Tentu, ketika kita menggali dan membaca pelbagai sumber tentang doa, pasti ada begitu banyak definisi, kajian dan hal-hal teknis praktis tentang doa dan cara mendaraskannya. Pada masyarakat Yahudi zaman Yesus, pastilah doa dan ajaran-ajaran doa telah begitu banyak. Suatu ketika Yesus berdoa, dan memang selalu seperti itu. Ketika Ia selesai berdoa, berkatalah salah seorang murid-Nya, “Tuhan ajarlah kami berdoa!” (Lukas 11:1)

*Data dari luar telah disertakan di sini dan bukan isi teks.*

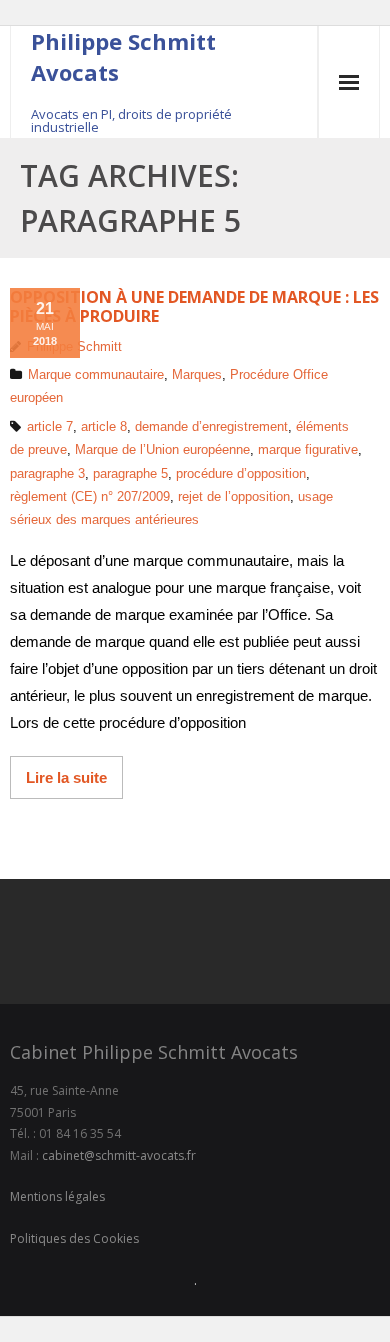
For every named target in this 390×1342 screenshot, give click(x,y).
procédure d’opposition (241, 473)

Permohonan ini terasa tidak biasa. Mengapa? Sebab semua murid Yesus itu adalah orang Yahudi yang sejak kecil diajari berdoa. Mereka tahu berdoa dan mengenal berbagai jenis doa. Umat Yahudi adalah umat pendoa. Mereka terampil mendaraskan doa-doa di sinagoge maupun di Bait Allah. Lalu mengapa mereka masih meminta untuk diajari? Bisa jadi mereka mempunyai pemahaman bahwa setiap rabbi atau guru Yahudi punya doa-doa khusus, seperti doa khas para  pengikut Yohanes Pembaptis. Atau mungkin mereka melihat ada hal yang sangat menarik yang dipraktekan Yesus dalam doa-doanya. Saya, kira yang terakhir yang lebih mendorong murid Yesus itu meminta agar Dia mengajari mereka berdoa. Ada yang unik yang dipraktekan dalam doa Yesus . Ia menyebut Allah sebagai “Bapa”. Namun, bukankah juga para nabi dalam Perjanjian Lama juga menyebut Allah sebagai Bapa. Nabi Yesaya berdoa, “Bukankah Engkau Bapa kami?...Kami tanah liat. Engkau yang membentuk kami, kami semua adalah buatan tangan-Mu. Jadi jangan murka!” (Yes 63:16; 64:8 dst). Lalu apa bedanya dengan Yesus menyapa Allah sebagai Bapa?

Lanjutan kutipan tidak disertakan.